Median age at onset was 10 months (range: 4-120 months). The most common breed was British short hair (25.7%), followed by Domestic short hair (24.3%), Bengal cat (11.4%), Maine Coon (8.6%), and Persian cat (5.7%), and 14 other breeds. Male cats were predominantly affected (64.3%). Clinical signs were weakness (98.6%) and tetraparesis (75.7%) in association with decreased withdrawal reflexes (83.6%) and, less commonly, cranial nerve signs (17.1%), spinal pain/hyperesthesia (12.9%), and micturition/defecation problems (14.3%). Onset was sudden (30.1%) or insidious (69.1%), and an initial progressive phase was reported in 74.3%. Characteristic findings on electrodiagnostic examination were presence of generalized spontaneous electric muscle activity (89.6%), decreased motor nerve conduction velocity (52.3%), abnormal F-wave studies (72.4%), pattern of temporal dispersion (26.1%), and unremarkable sensory tests.

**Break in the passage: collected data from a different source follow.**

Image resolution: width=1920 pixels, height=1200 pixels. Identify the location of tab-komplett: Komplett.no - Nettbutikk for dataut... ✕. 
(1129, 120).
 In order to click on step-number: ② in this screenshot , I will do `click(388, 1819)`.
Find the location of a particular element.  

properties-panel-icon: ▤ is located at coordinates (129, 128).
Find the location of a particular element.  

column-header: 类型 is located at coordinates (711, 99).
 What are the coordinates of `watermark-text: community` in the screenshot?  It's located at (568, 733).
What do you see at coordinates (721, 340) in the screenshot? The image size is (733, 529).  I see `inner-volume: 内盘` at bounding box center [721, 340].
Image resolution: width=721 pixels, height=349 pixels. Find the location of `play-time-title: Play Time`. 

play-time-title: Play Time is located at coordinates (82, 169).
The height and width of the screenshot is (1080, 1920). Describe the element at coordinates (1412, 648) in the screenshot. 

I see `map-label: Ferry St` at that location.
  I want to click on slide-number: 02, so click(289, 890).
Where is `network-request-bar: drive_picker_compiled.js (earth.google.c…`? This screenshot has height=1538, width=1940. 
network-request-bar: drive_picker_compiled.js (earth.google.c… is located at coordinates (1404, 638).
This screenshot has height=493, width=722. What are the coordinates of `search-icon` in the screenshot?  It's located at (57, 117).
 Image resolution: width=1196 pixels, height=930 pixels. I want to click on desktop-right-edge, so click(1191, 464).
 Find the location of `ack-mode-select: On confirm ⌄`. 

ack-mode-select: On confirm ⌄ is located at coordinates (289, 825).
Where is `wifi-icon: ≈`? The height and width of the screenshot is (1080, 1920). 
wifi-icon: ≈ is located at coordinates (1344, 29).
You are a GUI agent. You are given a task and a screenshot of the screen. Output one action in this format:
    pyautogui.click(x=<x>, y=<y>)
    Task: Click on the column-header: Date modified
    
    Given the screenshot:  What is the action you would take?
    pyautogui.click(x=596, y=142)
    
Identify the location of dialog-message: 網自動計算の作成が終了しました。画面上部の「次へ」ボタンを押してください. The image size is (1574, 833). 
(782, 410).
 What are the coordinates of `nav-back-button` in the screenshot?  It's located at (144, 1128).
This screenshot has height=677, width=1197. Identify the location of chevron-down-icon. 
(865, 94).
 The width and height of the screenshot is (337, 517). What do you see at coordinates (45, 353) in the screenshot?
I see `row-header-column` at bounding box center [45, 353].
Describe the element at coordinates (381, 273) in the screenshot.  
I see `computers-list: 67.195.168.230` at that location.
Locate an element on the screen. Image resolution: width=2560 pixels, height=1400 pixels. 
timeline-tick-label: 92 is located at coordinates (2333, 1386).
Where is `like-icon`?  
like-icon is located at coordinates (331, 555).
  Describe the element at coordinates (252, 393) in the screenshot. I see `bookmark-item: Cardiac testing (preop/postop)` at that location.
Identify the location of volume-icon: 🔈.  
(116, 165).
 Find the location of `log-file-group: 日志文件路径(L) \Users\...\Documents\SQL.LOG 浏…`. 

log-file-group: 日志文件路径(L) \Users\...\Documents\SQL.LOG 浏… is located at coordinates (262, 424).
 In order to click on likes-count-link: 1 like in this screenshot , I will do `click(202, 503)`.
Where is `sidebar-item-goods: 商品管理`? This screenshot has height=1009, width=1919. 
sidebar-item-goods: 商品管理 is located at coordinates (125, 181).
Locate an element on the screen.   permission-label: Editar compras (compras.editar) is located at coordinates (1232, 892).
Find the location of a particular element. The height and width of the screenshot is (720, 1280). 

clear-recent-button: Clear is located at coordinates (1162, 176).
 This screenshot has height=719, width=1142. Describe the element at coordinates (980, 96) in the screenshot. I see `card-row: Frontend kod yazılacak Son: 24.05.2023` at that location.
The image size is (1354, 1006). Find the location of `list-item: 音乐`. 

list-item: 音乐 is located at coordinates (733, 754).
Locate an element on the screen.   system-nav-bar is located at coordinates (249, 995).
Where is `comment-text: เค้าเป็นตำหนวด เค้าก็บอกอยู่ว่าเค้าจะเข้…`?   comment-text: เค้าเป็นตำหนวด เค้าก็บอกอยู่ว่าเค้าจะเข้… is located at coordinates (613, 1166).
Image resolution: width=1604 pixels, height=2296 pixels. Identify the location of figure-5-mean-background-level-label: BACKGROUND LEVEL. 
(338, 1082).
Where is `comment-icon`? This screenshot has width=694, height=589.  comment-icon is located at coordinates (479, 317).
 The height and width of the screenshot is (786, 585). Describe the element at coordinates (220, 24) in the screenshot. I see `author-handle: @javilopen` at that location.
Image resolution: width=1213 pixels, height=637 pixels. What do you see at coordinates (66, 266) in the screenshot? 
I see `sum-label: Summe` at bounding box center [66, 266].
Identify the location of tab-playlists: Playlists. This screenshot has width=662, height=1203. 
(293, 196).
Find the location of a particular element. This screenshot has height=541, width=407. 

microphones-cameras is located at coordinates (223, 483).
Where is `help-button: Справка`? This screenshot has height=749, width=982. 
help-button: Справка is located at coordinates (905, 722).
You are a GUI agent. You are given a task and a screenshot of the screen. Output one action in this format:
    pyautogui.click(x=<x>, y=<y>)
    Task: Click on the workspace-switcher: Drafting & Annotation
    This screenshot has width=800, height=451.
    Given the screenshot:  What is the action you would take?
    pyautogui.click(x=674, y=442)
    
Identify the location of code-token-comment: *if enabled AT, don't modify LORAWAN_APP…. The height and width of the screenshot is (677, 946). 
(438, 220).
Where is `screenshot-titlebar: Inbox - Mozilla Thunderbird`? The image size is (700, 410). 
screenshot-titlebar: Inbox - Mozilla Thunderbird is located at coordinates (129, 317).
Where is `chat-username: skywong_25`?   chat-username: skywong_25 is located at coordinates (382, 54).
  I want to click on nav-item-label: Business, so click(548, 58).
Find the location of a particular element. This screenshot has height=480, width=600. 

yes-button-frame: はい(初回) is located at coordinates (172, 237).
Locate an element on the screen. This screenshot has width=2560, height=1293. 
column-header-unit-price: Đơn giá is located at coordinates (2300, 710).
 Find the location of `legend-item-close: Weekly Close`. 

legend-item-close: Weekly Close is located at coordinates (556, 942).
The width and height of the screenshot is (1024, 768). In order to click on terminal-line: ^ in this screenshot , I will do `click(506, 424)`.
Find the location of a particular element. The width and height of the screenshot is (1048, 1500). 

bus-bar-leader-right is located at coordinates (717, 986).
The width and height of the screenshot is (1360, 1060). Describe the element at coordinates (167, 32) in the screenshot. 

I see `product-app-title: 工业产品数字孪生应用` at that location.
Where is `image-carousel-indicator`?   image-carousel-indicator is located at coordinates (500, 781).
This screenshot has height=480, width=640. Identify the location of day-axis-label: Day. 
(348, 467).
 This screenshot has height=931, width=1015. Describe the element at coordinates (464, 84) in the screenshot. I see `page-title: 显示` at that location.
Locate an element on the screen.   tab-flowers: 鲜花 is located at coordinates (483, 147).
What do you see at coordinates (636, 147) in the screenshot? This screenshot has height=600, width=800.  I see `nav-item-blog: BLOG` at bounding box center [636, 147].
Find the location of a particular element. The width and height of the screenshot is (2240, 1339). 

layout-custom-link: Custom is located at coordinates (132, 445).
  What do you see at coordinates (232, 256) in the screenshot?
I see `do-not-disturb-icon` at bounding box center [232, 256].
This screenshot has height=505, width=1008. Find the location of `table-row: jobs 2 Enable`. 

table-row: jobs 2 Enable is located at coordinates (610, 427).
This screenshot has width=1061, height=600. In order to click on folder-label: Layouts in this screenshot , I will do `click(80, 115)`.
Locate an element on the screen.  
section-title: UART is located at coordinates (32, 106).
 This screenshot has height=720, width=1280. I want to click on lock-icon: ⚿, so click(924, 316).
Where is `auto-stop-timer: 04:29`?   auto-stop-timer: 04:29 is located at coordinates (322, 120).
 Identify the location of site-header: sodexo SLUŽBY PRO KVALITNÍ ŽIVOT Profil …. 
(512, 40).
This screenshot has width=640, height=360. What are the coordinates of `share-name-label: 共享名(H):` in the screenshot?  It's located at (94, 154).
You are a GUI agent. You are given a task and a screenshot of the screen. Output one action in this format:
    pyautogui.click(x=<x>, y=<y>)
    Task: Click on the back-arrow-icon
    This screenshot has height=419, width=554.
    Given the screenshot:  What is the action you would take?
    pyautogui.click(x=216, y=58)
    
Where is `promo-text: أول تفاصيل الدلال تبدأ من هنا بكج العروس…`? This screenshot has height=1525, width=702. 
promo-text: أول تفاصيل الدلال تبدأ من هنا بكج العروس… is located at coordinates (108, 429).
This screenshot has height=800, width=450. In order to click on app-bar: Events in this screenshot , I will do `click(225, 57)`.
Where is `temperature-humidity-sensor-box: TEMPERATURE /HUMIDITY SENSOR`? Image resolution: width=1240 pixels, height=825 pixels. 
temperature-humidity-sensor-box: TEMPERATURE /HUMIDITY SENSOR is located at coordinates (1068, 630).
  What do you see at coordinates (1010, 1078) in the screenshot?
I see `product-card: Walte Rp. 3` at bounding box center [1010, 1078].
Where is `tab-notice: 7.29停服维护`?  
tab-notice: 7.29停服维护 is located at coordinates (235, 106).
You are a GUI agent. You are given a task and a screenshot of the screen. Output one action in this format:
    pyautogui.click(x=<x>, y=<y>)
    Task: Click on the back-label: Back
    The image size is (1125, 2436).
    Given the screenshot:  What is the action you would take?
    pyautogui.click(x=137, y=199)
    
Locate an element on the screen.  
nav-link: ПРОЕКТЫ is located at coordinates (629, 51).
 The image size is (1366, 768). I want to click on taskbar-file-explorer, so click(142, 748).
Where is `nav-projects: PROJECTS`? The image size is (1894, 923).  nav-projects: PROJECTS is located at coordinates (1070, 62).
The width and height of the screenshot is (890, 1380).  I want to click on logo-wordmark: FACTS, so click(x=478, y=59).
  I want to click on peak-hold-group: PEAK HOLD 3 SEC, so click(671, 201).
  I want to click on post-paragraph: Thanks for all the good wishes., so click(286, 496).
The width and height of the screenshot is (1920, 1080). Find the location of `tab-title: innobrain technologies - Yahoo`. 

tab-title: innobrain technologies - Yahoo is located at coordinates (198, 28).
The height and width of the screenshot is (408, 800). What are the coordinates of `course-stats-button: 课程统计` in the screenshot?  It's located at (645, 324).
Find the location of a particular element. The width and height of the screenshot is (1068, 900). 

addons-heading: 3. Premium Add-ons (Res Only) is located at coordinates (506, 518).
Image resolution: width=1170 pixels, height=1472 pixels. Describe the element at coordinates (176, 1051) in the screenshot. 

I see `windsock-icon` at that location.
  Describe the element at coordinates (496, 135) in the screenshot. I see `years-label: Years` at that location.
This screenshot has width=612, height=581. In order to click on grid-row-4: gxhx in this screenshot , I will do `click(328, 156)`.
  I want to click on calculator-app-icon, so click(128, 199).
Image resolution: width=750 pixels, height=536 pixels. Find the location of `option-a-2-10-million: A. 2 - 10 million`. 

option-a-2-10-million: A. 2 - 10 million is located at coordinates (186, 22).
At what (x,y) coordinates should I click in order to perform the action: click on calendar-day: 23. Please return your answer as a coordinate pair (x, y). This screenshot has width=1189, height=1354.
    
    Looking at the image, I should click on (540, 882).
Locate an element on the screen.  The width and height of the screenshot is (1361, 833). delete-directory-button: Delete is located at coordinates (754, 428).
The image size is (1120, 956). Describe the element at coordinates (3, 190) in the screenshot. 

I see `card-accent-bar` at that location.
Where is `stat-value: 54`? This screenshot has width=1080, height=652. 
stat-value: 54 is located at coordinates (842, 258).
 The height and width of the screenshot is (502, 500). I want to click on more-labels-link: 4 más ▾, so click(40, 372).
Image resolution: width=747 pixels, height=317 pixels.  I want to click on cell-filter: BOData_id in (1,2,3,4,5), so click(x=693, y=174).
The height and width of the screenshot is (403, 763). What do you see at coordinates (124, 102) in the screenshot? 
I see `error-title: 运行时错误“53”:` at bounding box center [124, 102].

The clinical course was mainly described as remittent (49.2%) or remittent-relapsing (34.9%), while stagnation, progressive course or waxing and waning were less frequently reported. Relapses were common and occurred in 35.7% of the cats' population. An overall favorable outcome was reported in 79.4% of patients. In conclusion, young age at the time of diagnosis and sudden onset of clinical signs were significantly associated with recovery (p < 0.05). Clinical and electrodiagnostic features and the remittent-relapsing clinical course resembles juvenile chronic inflammatory demyelinating polyneuropathy (CIDP), as seen in human (children/adolescents), in many aspects
“Clinical Course and Diagnostic Findings of Biopsy Controlled Presumed Immune-Mediated Polyneuropathy in 70 European Cats”. Jana van Renen, et al. Front Vet Sci. 2022 May 17;9:875657. doi: 10.3389/fvets.2022.875657.